What you will do:
Look through the records below for the line with "Instruction: Click the LA user avatar" and the line with "Given: Click the alarm", then return those lines and all lines between, exactly.

================

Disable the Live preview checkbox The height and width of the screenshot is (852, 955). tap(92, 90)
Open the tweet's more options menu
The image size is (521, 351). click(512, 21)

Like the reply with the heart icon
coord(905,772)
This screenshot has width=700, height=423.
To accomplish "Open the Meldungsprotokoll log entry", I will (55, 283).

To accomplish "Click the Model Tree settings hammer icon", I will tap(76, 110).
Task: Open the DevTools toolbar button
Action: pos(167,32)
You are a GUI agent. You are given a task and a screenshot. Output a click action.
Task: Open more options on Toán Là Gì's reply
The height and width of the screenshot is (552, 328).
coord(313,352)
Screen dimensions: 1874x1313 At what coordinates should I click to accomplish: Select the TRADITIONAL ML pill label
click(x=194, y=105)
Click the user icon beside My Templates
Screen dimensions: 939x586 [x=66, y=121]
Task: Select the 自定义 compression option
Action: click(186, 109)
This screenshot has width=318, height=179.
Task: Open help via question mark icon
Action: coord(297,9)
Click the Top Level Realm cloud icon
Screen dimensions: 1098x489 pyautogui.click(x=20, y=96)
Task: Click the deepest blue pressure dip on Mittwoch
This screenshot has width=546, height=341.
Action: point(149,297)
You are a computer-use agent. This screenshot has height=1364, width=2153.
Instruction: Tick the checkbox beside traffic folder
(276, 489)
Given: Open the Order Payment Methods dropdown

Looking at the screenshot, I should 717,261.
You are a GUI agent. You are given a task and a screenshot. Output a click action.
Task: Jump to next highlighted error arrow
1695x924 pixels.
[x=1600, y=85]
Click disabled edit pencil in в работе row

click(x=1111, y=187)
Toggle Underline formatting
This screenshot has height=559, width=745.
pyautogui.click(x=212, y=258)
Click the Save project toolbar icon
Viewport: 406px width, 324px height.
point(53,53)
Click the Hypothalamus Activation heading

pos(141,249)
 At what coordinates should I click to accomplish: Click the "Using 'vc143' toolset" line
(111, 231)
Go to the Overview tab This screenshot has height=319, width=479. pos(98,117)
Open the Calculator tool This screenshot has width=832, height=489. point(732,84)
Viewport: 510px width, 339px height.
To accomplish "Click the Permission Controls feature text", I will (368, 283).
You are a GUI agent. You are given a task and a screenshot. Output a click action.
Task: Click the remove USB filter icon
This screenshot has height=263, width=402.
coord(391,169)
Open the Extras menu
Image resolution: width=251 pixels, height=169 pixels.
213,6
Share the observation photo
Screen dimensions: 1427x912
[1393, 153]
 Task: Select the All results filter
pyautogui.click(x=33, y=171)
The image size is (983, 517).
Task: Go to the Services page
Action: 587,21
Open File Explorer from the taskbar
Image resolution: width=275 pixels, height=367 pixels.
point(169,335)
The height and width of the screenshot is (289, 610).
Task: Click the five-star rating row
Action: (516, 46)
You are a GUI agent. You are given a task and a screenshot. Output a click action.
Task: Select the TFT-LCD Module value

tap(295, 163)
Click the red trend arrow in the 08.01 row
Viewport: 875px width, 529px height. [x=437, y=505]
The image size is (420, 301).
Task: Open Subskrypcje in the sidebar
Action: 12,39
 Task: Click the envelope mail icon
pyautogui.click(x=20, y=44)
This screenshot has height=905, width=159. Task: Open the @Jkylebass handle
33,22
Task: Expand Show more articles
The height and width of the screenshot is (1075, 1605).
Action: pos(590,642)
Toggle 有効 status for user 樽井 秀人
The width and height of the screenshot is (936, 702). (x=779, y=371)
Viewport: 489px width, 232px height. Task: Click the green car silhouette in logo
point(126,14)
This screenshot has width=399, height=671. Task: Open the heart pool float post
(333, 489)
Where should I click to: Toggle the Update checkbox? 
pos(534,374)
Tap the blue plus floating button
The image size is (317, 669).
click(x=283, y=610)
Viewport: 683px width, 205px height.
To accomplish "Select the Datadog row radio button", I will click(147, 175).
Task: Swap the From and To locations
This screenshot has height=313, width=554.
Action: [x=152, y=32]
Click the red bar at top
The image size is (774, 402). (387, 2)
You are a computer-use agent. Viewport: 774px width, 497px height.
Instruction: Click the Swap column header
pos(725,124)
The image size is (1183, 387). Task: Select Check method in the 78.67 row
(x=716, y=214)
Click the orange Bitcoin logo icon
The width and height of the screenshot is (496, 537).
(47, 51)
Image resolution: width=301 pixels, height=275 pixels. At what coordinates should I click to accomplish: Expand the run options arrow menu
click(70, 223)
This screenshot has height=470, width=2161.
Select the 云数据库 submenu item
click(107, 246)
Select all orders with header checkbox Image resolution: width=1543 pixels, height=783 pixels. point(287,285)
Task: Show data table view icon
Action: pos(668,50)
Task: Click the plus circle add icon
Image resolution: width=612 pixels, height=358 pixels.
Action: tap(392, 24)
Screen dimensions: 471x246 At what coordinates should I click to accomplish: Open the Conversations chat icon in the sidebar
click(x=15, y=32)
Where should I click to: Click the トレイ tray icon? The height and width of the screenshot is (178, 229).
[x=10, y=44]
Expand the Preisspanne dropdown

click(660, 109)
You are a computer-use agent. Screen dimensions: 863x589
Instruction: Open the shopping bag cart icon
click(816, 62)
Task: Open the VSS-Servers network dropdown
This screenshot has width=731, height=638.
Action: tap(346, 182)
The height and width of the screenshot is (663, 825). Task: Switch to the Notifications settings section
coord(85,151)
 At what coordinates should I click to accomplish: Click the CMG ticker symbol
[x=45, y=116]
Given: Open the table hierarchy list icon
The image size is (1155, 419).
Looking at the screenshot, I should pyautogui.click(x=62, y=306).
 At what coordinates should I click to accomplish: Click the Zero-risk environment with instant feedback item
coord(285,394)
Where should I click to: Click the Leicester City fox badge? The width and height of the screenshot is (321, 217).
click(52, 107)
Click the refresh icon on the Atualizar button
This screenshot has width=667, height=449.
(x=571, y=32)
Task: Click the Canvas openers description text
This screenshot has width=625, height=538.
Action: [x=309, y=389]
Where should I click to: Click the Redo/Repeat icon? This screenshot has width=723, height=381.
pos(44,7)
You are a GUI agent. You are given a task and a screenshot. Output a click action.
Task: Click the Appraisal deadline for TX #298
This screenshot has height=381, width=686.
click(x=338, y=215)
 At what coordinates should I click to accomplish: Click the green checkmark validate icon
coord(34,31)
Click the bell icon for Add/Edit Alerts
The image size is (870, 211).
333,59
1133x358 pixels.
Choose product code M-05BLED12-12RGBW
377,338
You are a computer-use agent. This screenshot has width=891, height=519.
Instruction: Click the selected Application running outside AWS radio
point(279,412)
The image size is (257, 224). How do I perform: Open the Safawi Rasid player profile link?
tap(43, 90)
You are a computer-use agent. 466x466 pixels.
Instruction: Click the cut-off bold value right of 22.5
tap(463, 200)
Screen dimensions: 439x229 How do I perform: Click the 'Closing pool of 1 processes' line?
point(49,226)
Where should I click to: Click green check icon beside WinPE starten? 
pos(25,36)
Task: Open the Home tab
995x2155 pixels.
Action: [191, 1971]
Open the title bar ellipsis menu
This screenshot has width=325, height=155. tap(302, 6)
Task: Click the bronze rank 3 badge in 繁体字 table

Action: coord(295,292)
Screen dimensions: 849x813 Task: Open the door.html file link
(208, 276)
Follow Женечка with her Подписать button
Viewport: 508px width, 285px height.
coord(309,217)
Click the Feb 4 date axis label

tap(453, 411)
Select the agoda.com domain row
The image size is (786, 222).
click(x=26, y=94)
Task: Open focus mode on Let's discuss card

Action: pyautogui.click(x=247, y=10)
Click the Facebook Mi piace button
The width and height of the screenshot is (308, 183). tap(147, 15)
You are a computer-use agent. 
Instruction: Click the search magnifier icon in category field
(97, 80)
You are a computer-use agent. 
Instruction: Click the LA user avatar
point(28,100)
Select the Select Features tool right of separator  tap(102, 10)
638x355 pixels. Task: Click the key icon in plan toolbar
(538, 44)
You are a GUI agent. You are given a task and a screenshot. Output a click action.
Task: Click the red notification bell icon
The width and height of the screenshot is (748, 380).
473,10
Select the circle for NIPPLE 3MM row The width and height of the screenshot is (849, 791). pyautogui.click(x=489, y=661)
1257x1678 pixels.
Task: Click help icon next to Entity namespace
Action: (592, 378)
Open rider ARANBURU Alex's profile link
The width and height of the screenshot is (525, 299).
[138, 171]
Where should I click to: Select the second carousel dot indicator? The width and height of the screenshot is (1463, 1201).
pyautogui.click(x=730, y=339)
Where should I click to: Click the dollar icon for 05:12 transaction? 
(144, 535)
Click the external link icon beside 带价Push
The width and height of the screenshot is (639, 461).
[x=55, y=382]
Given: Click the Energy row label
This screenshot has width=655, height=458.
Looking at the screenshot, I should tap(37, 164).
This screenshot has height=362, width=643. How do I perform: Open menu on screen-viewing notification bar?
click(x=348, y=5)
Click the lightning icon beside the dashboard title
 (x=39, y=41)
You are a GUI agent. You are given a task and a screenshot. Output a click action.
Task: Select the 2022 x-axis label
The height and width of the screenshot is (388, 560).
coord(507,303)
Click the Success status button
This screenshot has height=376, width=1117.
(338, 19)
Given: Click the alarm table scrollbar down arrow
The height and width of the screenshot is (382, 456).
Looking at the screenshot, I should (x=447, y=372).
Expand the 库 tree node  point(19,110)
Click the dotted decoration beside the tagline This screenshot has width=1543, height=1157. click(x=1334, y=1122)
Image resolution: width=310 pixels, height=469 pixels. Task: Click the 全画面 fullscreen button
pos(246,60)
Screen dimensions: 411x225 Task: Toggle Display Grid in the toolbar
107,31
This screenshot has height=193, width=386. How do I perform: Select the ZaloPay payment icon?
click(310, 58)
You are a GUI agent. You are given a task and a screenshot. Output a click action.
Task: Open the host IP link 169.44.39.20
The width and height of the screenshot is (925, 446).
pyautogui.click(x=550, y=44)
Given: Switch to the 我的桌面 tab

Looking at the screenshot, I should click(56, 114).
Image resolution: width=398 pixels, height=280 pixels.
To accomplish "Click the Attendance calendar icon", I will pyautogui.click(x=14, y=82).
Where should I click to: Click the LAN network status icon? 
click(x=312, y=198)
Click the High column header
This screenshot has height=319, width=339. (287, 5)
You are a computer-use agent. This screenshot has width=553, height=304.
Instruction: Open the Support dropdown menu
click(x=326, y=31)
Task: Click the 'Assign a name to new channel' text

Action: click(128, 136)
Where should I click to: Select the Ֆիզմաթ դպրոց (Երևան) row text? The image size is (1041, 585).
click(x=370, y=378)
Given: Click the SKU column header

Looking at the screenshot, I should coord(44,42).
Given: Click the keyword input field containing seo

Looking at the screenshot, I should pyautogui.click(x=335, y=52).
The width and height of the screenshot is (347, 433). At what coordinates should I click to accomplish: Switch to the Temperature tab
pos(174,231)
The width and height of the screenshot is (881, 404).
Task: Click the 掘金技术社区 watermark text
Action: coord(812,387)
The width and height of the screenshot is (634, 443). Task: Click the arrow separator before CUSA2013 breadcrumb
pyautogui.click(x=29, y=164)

================

Output of the exercise:
Instruction: Click the LA user avatar
point(28,100)
Select the Select Features tool right of separator  tap(102, 10)
638x355 pixels. Task: Click the key icon in plan toolbar
(538, 44)
You are a GUI agent. You are given a task and a screenshot. Output a click action.
Task: Click the red notification bell icon
The width and height of the screenshot is (748, 380).
473,10
Select the circle for NIPPLE 3MM row The width and height of the screenshot is (849, 791). pyautogui.click(x=489, y=661)
1257x1678 pixels.
Task: Click help icon next to Entity namespace
Action: (592, 378)
Open rider ARANBURU Alex's profile link
The width and height of the screenshot is (525, 299).
[138, 171]
Where should I click to: Select the second carousel dot indicator? The width and height of the screenshot is (1463, 1201).
pyautogui.click(x=730, y=339)
Where should I click to: Click the dollar icon for 05:12 transaction? 
(144, 535)
Click the external link icon beside 带价Push
The width and height of the screenshot is (639, 461).
[x=55, y=382]
Given: Click the Energy row label
This screenshot has width=655, height=458.
Looking at the screenshot, I should tap(37, 164).
This screenshot has height=362, width=643. How do I perform: Open menu on screen-viewing notification bar?
click(x=348, y=5)
Click the lightning icon beside the dashboard title
 (x=39, y=41)
You are a GUI agent. You are given a task and a screenshot. Output a click action.
Task: Select the 2022 x-axis label
The height and width of the screenshot is (388, 560).
coord(507,303)
Click the Success status button
This screenshot has height=376, width=1117.
(338, 19)
Given: Click the alarm table scrollbar down arrow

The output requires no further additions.